- RECRUITING FILM -
Recruiting films are the No.1 tool utilized by college coaches & programs to identify prospective scholarship players. They are used to roughly evaluate their abilities, & decide whether or not to pursue the prospect. Films are also a part of the final decision coaches have on giving a scholarship. The evaluation of a prospect’s film is about the basics; basic form, personal attributes, position attributes, physical ability, reaction, skills, and the apparent ability of a recruit to perform the basic functions of a specific position at or above the appropriate level. It goes without saying that every coach has his/her own criteria a prospect must project in their film in order to garner consideration. How certain offenses and defenses are run differ from program to program & coach to coach. Ultimately there is a ton of personal opinion in the decisions made based off of film (aka: highlight tapes) but the basics of each position still apply to all no matter what the coaching variation. All viewers of highlight tapes must always realize they are just that; highlights. They are not an overview of a season or a picture of how the recruit will react in every single situation, but merely a peek at what they can do.
My intent in these segments is to break down the play of individual recruits on a very basic level. Looking into their build, physical abilities, instincts, & technique, I will do my best to lay out their strengths and weaknesses, note on their game IQ, and what the coaching on the next level may be able to do for them.
Name: Zorrell Ezell
Position: Defensive Tackle
Weight: 260 lbs.
High School: Humble High School (Humble, Texas )
Keys @ Defensive Tackle: Size, Strength, Foot Speed, Launch, Hands, Awareness, Activity, Aggression, Instinct
The quickest way to describe Ezell is quick, high motor, and disruptive. Ezell fires out of his stance quickly and with decent pad level. Occasionally after the initial contact, he will raise his pad level a bit that could give a blocker a second chance but not too often. His success at this point comes from the fact that he keeps his feet moving. This makes all the difference on the line. Several times in an even matchup between Ezell and an equally sized O-Lineman, the initial contact is almost a stalemate, but his leg drive wins the battle for him.

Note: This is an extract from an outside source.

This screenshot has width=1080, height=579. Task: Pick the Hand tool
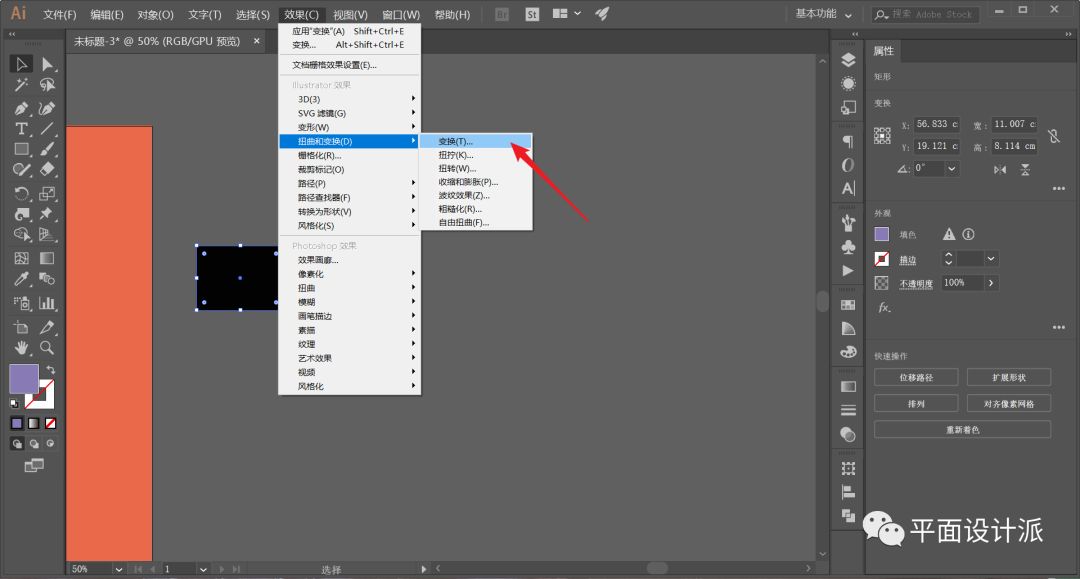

Zorrell plays aggressively with a quick first step, attacking the blocker, but needs to be careful not to over run a play.
He weighs in on the lighter side of defensive tackles at 260 lbs., but has a fairly thick build that can surely hold a bit more weight. The development of overall strength will be critical to his success, especially being a lighter defensive tackle. He can surprise you with his quickness and decent ability to change direction. With being slightly lighter he will have to utilize his quickness, activity, and hands to win up front. As a defensive tackle the utilization of your hands is imperative. Your explosion off the line creates the initial contact, but you must create separation from your blocker, keep the inside position in order to read the play, use your hands to disengage a block, shed a block, and gain position to make a play. Ezell uses his hands alright. He has a pretty decent swim move, but relies heavily on a bull-rush & his spin move. He loves his spin move. It is effective, but you need more than one move. At the next level he may not be bull-rushing a lot of D-1 offensive linemen. There are a lot of moves he can learn that will help him in this aspect.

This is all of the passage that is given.